Infidencia –pelambre en buen chileno y del mejor- de lo acontecido al interior de un recinto militar encontramos en las páginas de El purgatorio (1951), novela del escritor chileno Gonzalo Drago. Una historia que atrapa desde el comienzo, con su tono a media voz, primero distante, indiferente, como si tratase de un trámite rutinario más de un asalariado –una fila en el banco, para pagar las cuentas, para retirar un certificado-, luego más expectante y finalmente dolorido. Casi sin darnos cuenta, vamos siendo testigos de cómo un grupo de muchachos que rozan la adultez reciben, en poco más de un año, instrucción militar en un regimiento enclavado en un cerro de Valparaíso. El narrador, identificado como Mario Medina, poco a poco se va viendo involucrado (y sumiendo) en la vida de recluta, sin ninguna vocación o interés por aquella. Tal vez por esa despreocupación, los golpes recibidos (físicos y de los otros) le resultan más fuertes y sin sentido. Sin embargo, a medida que avanza su internación forzada, mayor es su resistencia (tan sólo mental) a lo que le ocurre: horarios, órdenes, gritos, ejercicios físicos y castigos. Sólo la solidaridad entre pares vuelve un poco más llevadero el padecimiento y las ansias de libertad al otro lado de las murallas que lo rodean. Medina se pregunta por qué, sin haber cometido delito alguno, se ve sometido a este encierro ciudadano. La respuesta es por su origen provinciano y humilde. En otras palabras, carne de cañón para una hipotética guerra que no le pertenece. En este “purgatorio” no hay espacios para remolones ni soñadores, sino para la obediencia domesticada. 

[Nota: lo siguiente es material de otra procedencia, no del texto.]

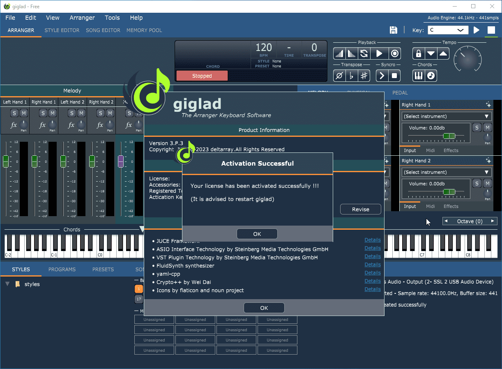The image size is (502, 369).
Task: Open fx for Left Hand 1 channel
Action: [x=14, y=125]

Escrita en primera persona, con atisbos de amable monólogo interior, a medida que se avanza en la trama de El purgatorio, la historia va creciendo en interés y la experiencia se vuelve más cruda. Así, se rompe la coraza de individualidad de Medina y le da espacio en su relato a las vidas de sus pares, todos unidos en medio de la precariedad, intentando sobrevivir con sus propios medios pero sin olvidar a quien está al lado. El indigente, el rebelde acomodado, el de la hermana bonita, el cabo buena gente, el burro que debe domesticar. Con cada uno de ellos experimenta un tipo diferente de sufrimiento, de acuerdo a la complicidad de quien lo acompañe en una determinada pellejería. Esta sensación de ahogo se prolonga, inclusive, fuera del regimiento, en los días libres, mientras beben hasta el límite de ser sancionados por el sargento o en las visitas a los prostíbulos del puerto. 

Los antecedentes biográficos de Gonzalo Drago indican que nació en San Fernando, en el año 1906 y que perteneció a la generación de 1938 (también llamada de 1942). Durante su infancia, producto de la inestabilidad laboral de sus padres, recorrió diferente lugares de Chile, lo que le impidió finalizar sus estudios formales y que continuó de manera autodidacta. Desempeñó diversos oficios: aduanero en Arica, jornalero del Ferrocarril Transandino, empleado de la minera Branden Cooper en Rancagua y de la empresa Duncan Fox, además de funcionario de la Tesorería General de la República. Bajo los seudónimos de Alsino y Ateneo, en 1928, comenzó a escribir crónicas y poemas en el diario La Semana. Junto a los escritores Baltazar Castro y Óscar Castro formó parte del grupo Los Inútiles. Desde 1938 colaboró de manera intermitente en el diario El Rancagüino y desde noviembre de 1958 se volvió cronista estable con sus columnas “Antena semanal” y “Los libros”. También incursionó en diarios regionales como La Voz de Colchagua, La Región y El Cóndor 

Drago fundamental: Cobre (cuentos, 1941), Flauta de casa (poemario de 1943 con prólogo de Óscar Castro), Una casa junto al río (cuentos y novela corta de 1946), Mister Jara (cuentos, 1973). Falleció el 24 de junio de 1994.